Lilium è un’auto che vola come un aereo ma decolla come un elicottero, ha 36 eliche a energia elettrica, e non ha bisogno di una pista per l’atterraggio

21 Aprile 2017 - I film di fantascienza ci avevano promesso le auto volanti già nel 2000. Dopo diversi anni di ritardo però questi particolari velivoli sembrano finalmente pronti a fare la loro comparsa sul mercato. Saranno una rivoluzione totale del sistema di trasporto privato e pubblico. E lo dimostrano i rimi test effettuati dall’auto Lilium.

A vederla a prima vista l’auto volante di Lilium non penseresti che possa volare. Ha la forma di un grande mouse da computer, in aggiunta però ha anche 36 piccole eliche alimentate a energia elettrica. Eppure l’auto ibrida ha superato ogni test di decollo, volo e atterraggio. Unisce l’esperienza di volo di un aereo alle fasi di atterraggio e decollo di un elicottero. È ideale per gli spostamenti nelle grandi città poiché non ha bisogno di una pista per poter prendere il volo. Il primo volo inaugurale, con un prototipo senza pilota e guidato da terra, è già stato effettuato a Monaco di Baviera, in Germania.

L’auto volante

Prima di passare alla produzione in serie ovviamente ci vorranno ancora degli anni, per migliorare tutti i piccoli difetti non emersi in questi primi test. Ma Daniel Wiegand, CEO di Lilium, si è dichiarato soddisfatto: “Tutte le principali problematiche sono ormai state risolte”. Il progetto, coadiuvato dall’aviazione tedesca, ha il sostegno e il finanziamento dell’Agenzia Spaziale Europea. Le modifiche dovranno essere svolte per migliorare l’efficienza delle batterie elettriche. Anche in base ai passeggeri che si potranno trasportare. Lilium pensava a massimo cinque persone per velivolo.

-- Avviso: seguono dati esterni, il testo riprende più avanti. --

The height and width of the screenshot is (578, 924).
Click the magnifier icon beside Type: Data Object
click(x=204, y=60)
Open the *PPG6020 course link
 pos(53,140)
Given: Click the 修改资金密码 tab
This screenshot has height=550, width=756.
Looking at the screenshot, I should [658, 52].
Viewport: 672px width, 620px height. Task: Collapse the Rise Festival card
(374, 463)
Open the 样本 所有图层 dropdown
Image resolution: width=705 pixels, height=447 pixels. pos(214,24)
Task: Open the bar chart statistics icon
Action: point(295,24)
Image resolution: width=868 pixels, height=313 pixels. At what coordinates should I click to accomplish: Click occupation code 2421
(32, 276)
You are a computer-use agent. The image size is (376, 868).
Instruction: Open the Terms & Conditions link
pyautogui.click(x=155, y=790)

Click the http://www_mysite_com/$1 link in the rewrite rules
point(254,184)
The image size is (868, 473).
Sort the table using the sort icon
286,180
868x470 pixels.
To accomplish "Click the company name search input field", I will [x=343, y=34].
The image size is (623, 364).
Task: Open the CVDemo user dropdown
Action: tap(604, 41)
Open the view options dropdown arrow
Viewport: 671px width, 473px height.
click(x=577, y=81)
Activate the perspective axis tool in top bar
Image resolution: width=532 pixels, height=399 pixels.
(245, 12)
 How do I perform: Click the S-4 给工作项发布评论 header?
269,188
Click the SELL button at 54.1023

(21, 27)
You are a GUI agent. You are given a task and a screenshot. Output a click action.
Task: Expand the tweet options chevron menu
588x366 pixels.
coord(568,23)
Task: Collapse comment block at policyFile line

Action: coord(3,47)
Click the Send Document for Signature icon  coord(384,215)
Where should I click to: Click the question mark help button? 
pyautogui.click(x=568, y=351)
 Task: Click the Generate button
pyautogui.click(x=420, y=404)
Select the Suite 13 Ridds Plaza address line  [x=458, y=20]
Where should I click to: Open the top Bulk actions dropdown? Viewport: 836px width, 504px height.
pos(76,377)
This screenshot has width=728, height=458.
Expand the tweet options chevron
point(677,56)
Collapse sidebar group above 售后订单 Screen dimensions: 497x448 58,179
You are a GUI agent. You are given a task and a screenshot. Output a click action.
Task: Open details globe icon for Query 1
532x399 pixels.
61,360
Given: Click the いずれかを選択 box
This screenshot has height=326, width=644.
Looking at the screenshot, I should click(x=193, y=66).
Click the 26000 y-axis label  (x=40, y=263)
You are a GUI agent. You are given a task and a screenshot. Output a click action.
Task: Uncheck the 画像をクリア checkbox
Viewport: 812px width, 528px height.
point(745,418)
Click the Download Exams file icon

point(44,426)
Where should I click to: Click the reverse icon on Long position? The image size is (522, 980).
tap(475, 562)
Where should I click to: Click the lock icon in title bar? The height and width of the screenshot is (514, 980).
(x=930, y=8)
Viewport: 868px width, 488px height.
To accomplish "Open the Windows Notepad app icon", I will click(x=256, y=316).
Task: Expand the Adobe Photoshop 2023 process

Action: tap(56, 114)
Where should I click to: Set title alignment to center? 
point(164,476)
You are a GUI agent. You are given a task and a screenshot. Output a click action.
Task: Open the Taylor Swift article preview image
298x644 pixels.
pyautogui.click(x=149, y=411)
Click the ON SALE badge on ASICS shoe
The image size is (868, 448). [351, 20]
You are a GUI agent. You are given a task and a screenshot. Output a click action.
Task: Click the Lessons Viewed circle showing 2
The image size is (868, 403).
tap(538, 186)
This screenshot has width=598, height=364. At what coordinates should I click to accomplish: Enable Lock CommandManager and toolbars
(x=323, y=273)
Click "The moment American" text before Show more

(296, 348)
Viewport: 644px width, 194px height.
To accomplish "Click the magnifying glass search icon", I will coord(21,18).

Il problema delle batterie

Le batterie sono il grande problema anche per diverse altre aziende e figure interessate nel progettare delle auto capaci sia di volare che di andare su strada. Sono difficoltà tecnologiche che sta affrontando nel suo progetto anche Airbus. Discorso nel quale entra anche Uber che sta provando a realizzare una flotta di taxi volanti. La soluzione nel breve periodo potrebbero essere i velivoli ibridi, ovvero quelli che usano del carburante durante il volo per ricaricare la batteria elettrica e allungare l’autonomia di viaggio della macchina volante. Inoltre, altri blocchi sono rappresentati dalla regolamentazione, anche se in Europa sarà più facile che negli Stati Uniti, e dalla costruzione di punti di controllo per le auto volanti, per garantire sempre la sicurezza. Insomma tra concorrenza, innovazioni sulla batteria e logistica per Lilium la strada da percorrere sembra ancora lunga.